## Dataset entries
•••••

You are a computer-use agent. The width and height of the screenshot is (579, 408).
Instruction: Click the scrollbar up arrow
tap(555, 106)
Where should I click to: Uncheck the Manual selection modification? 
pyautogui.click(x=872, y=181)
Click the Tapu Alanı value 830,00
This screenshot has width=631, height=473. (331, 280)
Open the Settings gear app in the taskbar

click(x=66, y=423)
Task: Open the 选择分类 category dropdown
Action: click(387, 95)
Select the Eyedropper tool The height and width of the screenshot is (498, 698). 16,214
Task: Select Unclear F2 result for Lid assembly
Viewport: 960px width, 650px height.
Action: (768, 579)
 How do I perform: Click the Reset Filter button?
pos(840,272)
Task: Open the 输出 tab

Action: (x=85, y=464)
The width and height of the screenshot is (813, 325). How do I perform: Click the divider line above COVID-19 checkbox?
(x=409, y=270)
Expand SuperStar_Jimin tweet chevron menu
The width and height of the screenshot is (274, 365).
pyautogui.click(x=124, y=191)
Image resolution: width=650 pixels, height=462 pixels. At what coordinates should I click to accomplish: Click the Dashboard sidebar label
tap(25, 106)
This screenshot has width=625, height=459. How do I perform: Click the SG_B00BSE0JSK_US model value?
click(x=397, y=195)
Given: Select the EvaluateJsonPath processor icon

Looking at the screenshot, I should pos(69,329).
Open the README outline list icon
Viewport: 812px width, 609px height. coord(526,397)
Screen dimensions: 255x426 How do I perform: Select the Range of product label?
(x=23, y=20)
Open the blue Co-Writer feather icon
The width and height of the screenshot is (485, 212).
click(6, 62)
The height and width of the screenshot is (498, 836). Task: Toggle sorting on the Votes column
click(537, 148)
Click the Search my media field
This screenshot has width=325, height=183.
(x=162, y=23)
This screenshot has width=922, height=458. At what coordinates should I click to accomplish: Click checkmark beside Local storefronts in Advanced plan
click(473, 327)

•••••

## Exercise
In the reply, include exactly the lines from the beginning of the entries above through the line holding "Expand SuperStar_Jimin tweet chevron menu", and nothing besides.

## Answer space
You are a computer-use agent. The width and height of the screenshot is (579, 408).
Instruction: Click the scrollbar up arrow
tap(555, 106)
Where should I click to: Uncheck the Manual selection modification? 
pyautogui.click(x=872, y=181)
Click the Tapu Alanı value 830,00
This screenshot has width=631, height=473. (331, 280)
Open the Settings gear app in the taskbar

click(x=66, y=423)
Task: Open the 选择分类 category dropdown
Action: click(387, 95)
Select the Eyedropper tool The height and width of the screenshot is (498, 698). 16,214
Task: Select Unclear F2 result for Lid assembly
Viewport: 960px width, 650px height.
Action: (768, 579)
 How do I perform: Click the Reset Filter button?
pos(840,272)
Task: Open the 输出 tab

Action: (x=85, y=464)
The width and height of the screenshot is (813, 325). How do I perform: Click the divider line above COVID-19 checkbox?
(x=409, y=270)
Expand SuperStar_Jimin tweet chevron menu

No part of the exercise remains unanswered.